PixelEyes是一种多轮视觉推理智能体，通过显式解耦推理与感知解决MLLMs因定位不准导致的冗余轨迹问题。推理器决定查找目标，专用感知工具采用掩码引导视觉搜索（Mask-guided Visual Search）和语义区域广度优先搜索（Semantic-region BFS）提供精确定位，消除重复裁剪错误子区域的循环。基于PixelEyes-6K数据集训练，并引入Pinpoint-Bench零提示视觉搜索基准，用于分离定位失败与推理失败。代码和模型已开源。

## 正文

This paper explores multi-turn visual reasoning and observes that MLLMs repeatedly fail to localize the target, leading to long, redundant trajectories. We attribute this failure to the entanglement of reasoning and perception within a single model, the MLLM reasons and localizes simultaneously, and inaccurate localization triggers additional reasoning turns that bloat the trajectory.

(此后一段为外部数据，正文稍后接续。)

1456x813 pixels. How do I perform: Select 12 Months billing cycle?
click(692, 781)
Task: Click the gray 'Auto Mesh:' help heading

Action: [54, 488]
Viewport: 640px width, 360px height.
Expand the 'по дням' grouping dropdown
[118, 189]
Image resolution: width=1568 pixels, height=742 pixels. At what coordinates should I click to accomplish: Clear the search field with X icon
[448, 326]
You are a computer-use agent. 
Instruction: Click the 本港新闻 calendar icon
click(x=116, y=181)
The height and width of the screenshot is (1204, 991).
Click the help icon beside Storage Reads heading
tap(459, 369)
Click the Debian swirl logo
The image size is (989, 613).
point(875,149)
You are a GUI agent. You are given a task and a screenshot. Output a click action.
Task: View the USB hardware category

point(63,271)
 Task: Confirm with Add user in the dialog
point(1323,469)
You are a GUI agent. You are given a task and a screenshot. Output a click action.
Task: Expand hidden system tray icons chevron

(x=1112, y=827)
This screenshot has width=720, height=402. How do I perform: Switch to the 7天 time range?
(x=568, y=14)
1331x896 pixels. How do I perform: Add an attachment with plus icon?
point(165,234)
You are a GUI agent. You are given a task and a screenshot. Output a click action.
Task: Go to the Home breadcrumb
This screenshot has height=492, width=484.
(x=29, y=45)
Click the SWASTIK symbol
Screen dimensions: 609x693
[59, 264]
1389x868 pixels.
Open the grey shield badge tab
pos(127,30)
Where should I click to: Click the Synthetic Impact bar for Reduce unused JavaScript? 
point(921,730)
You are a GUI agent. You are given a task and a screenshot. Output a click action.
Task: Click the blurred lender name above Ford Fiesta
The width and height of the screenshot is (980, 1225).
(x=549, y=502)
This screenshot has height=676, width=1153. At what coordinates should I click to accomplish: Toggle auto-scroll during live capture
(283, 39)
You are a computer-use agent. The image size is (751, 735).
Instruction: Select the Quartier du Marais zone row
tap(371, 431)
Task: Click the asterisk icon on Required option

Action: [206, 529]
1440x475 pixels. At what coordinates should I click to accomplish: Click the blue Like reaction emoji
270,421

To solve this problem, we propose PixelEyes, a multi-turn visual reasoning agent that explicitly decouples reasoning from perception, i.e., the reasoner decides what to look for, while a specialized perception tool answers where it is. Specifically, PixelEyes introduces 1) Mask-guided Visual Search. A referring segmentation model is invoked to provide mask-precise localization, freeing the reasoner from the need to compensate for imprecise grounding. 2) Semantic-region Breadth-first Search (BFS). To eliminate redundant loops caused by repeatedly cropping incorrect sub-regions, we organize exploration as a breadth-first search over semantic regions. To internalize these capabilities, we construct the PixelEyes-6K dataset by resynthesizing expert trajectories from existing data. This explicitly embeds our mask-guided search and BFS logic into the model. We further introduce Pinpoint-Bench, a zero-hint visual search benchmark, i.e., no location cues are provided in the question, with instance-level masks and bounding boxes that separate localization failures from reasoning failures, enabling fine-grained analysis of failure modes such as inattentional blindness. Recent state-of-the-art MLLMs and visual reasoning agents leave large headroom on Pinpoint-Bench, demonstrating its quality and difficulty. Code and models are open-sourced.